Я пошел на прием к секретарю ЦК КПСС П.Н.Де-мичеву, просил его, чтобы не было уголовного процесса. Демичев, по его словам, лично тоже был против суда. Он сказал мне, что Брежнева поставили в известность об аресте постфактум и он принял решение: спросить Феди-на — тогдашнего председателя Союза писателей, — решать ли этот вопрос уголовным судом или товарищеским разбирательством внутри СП? Федин брезгливо замахал руками и сказал, что ниже достоинства Союза писателей заниматься подобной уголовщиной. Помимо коллективного письма против уголовного суда над Синявским и Даниэлем существовали и другие письма подобного содержания, одно из которых было подписано мной. Тем не менее, несмотря на протесты, процесс состоялся. На процесс выдавали билеты!!! Точнее, контрамарки. Я с огромным трудом получил в парткоме контрамарку, которая выдавалась только на одно заседание. Я несколько опоздал, так как пробиться сквозь толпу, окружавшую здание, и милицию было нелегко. Когда я вошел в небольшой зал, вмещавший человек сто, заседание уже шло. Едва я успел сесть на место, как судья Л. Смирнов, заметивший мой приход, немедленно обвинил Синявского в том, что он в своей набранной в "Новом мире" и затем рассыпанной перед самым процессом статье выступил "против" уважаемого поэта Евтушенко.

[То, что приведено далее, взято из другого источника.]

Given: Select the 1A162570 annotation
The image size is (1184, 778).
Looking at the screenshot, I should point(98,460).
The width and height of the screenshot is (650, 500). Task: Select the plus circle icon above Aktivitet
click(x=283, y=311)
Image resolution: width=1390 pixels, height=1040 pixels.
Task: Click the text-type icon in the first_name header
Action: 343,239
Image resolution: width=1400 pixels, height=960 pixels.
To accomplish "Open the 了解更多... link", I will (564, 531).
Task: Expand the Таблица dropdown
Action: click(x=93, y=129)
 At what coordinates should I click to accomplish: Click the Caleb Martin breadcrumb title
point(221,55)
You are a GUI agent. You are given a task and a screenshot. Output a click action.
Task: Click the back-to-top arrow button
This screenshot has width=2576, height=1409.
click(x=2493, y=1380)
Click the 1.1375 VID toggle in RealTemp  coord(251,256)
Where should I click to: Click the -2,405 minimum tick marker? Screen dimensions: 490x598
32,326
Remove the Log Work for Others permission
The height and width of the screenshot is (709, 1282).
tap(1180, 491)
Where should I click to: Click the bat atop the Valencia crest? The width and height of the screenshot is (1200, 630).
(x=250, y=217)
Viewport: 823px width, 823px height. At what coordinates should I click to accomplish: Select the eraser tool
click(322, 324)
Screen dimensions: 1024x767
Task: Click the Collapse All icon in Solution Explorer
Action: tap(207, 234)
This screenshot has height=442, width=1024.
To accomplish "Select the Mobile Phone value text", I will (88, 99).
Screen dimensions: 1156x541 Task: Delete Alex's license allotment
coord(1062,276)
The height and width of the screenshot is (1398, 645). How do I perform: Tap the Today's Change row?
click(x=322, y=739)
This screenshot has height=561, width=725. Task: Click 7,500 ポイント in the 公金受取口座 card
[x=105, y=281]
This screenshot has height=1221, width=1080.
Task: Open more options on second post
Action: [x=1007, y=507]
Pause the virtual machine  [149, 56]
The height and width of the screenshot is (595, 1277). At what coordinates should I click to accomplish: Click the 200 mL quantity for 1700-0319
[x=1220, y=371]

Это был один из самых отвратительных моментов в моей жизни. Я почувствовал себя втягиваемым в грязнейшую провокацию. Когда меня политически оплевывали в газетах, обвиняя в "несмываемых синяках предательства", наше доблестное правосудие почему-то молчало и вдруг неожиданно решило меня "защищать", обвинив в предательстве Родины двух моих коллег-литераторов! Наверно, именно в этот момент у меня было "отчаянное лицо", по выражению Даниэля. Меня выручил Синявский (да, именно он, подсудимый, выручил меня, сидевшего в зале!). Синявский сказал, что это не была статья против Евтушенко, многие стихи которого ему нравятся, в статье критикуются только некоторые его произведения. Он глядел не на судью, а на меня, поверх голов, и в глазах его я читал нечто, похожее на: "Нас хотят сделать врагами, но мы не должны этому поддаваться". Так оно и случилось впоследствии.